Male Sprague-Dawley rats were given oral cyclosporine A or control vehicle, and renal protein synthesis and renal ATP levels were examined. Acute oral cyclosporine A at 5, 10, 25 and 50 mg/kg/day for 6 days reduced [H-3]L-leucine incorporation by isolated renal microsomes to 76.2, 56.8, 44.3 and 29.5% of control incorporations, respectively. No significant changes in renal ATP levels were detected by NMR spectroscopy after acute oral cyclosporine A administration at the doses indicated. However, during chronic exposure to cyclosporine A at doses of 5 and 25 mg/kg/day for 30, 60 and 90 days, there was a recovery of renal microsomal protein synthesis by day 30 at 5 mg/kg/day, and by day 45 at 25 mg/kg/day. NMR spectroscopy of the kidneys of these rats demonstrated decreases in renal ATP level by day 60 in animals given cyclosporine A at 25 mg/kg/day.
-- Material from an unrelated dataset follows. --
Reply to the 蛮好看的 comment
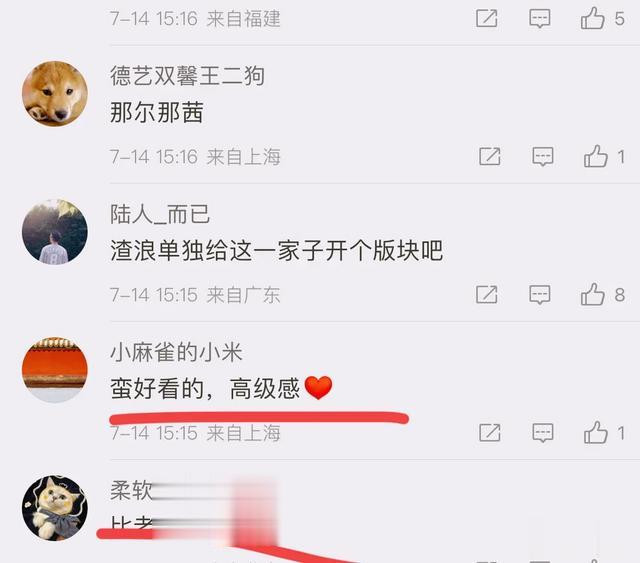This screenshot has width=640, height=563. click(543, 432)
Cyclosporine A administration produced a renal acidosis and up to a 40% decrease in renal ATP level by day 90 in rats fed cyclosporine A at 25 mg/kg. No apparent histologic abnormalities were observed in the ATP-deficient renal tissue by NMR imaging. Reductions in renal ATP level suggest that the recovery of renal microsomal protein synthesis is aberrant in the continued presence of cyclosporine A, or that mitochondria are direct sites of cyclosporine A toxicity.